The cell in which we lived had a concrete slab in the middle
on which we slept. Four naked light bulbs hung in each corner
of the room. As I said, we tried to clean up Mike as well as
we could. After the excitement died down, I looked in the corner
of the room, and sitting there beneath that dim light bulb with
a piece of red cloth, another shirt and his bamboo needle, was
my friend, Mike Christian.
He was sitting there with his eyes almost
shut from the beating he had received, making another American
flag. He was not making the flag because it made Mike Christian
feel better. He was making that flag because he knew how important
it was to us to be able to Pledge our allegiance to our flag
So the next time you say the Pledge
of Allegiance, you must never forget the sacrifice
and courage that thousands of Americans have made to build our
nation and promote freedom around the world.

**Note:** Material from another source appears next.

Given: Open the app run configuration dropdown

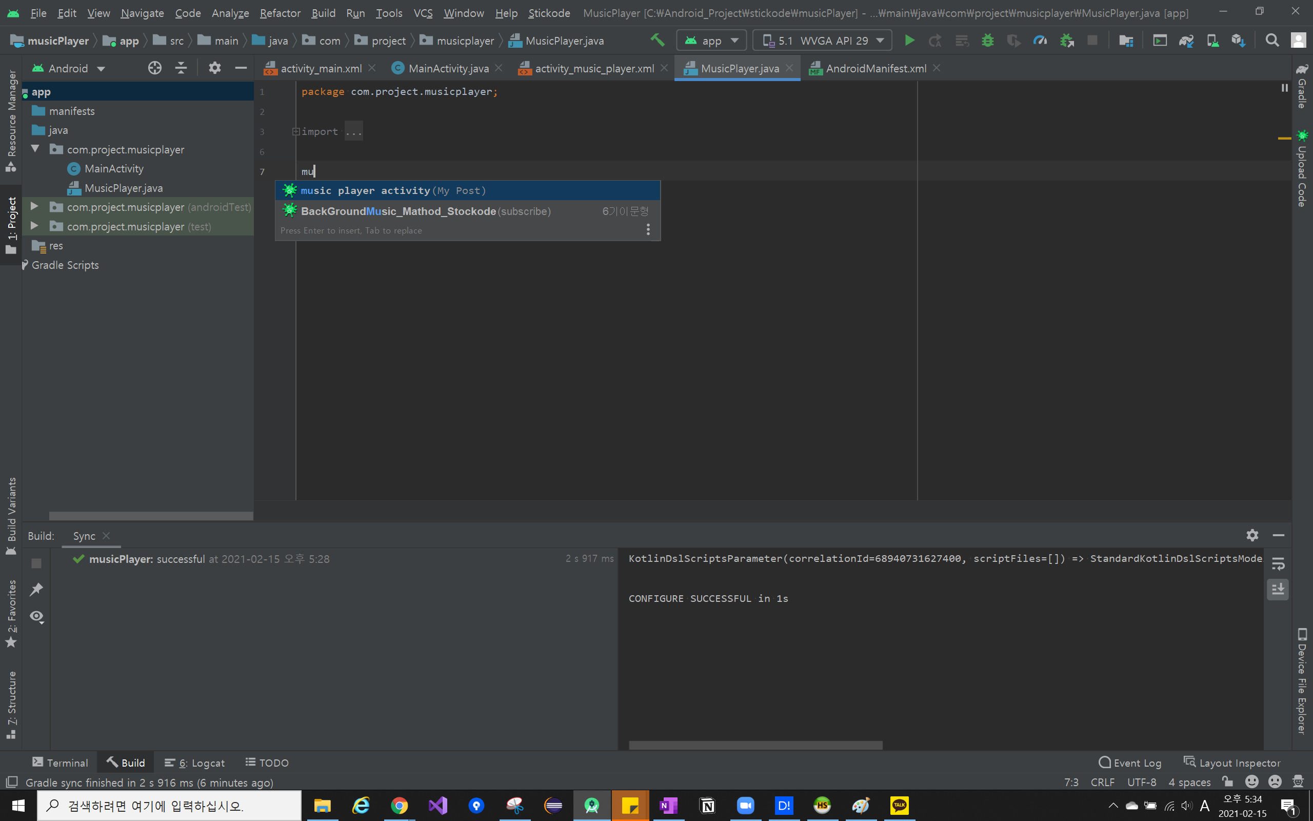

You must remember our duty, our honor,
and our country.
pledge allegiance to the flag of the United States of America
and to the republic for which it stands, one nation under
God, indivisible, with liberty and justice for all."
I thought you might like to know what
happened to this patriot:
Additional facts on Lieutenant Commander
Michael Christian, U.S. Navy (Retired) Purdue University Class
of 1964, Lieutenant Commander Christian, includes that he enlisted
in the Navy in 1955 and served as an aviation electronics technician.
He was accepted into the Navy Enlisted Scientific Education
Program in 1959. He entered Purdue University in 1960 and earned
a B.S. in Electrical Engineering in 1964.
Upon commissioning, he served on the
USS Dahlgren (DLG-12) until his flight training began. He attended
naval flight officer training and after receiving his "Wings
of Gold" was assigned to Attack Squadron
85 at Naval Air Station Oceana, Virginia, serving as a bombardier/navigator
in the A-6 Intruder.
While deployed with VA-85 on USS Kitty
Hawk (CV-63) to the Gulf of Ton-kin,
he was shot down April 24, 1967. He was captured and held prisoner
until his release on March 4, 1973. He was a POW for almost
six years at various camps, including the Hao Lo POW Camp, which
was better known as the Hanoi Hilton.
Upon his return, Lieutenant Commander
Christian attended Old Dominion University where he received
a Master of Science degree. He retired on February 1, 1978,
following a tour at Naval Air Station, Oceana, Virginia.
He died in a tragic accident on Sept.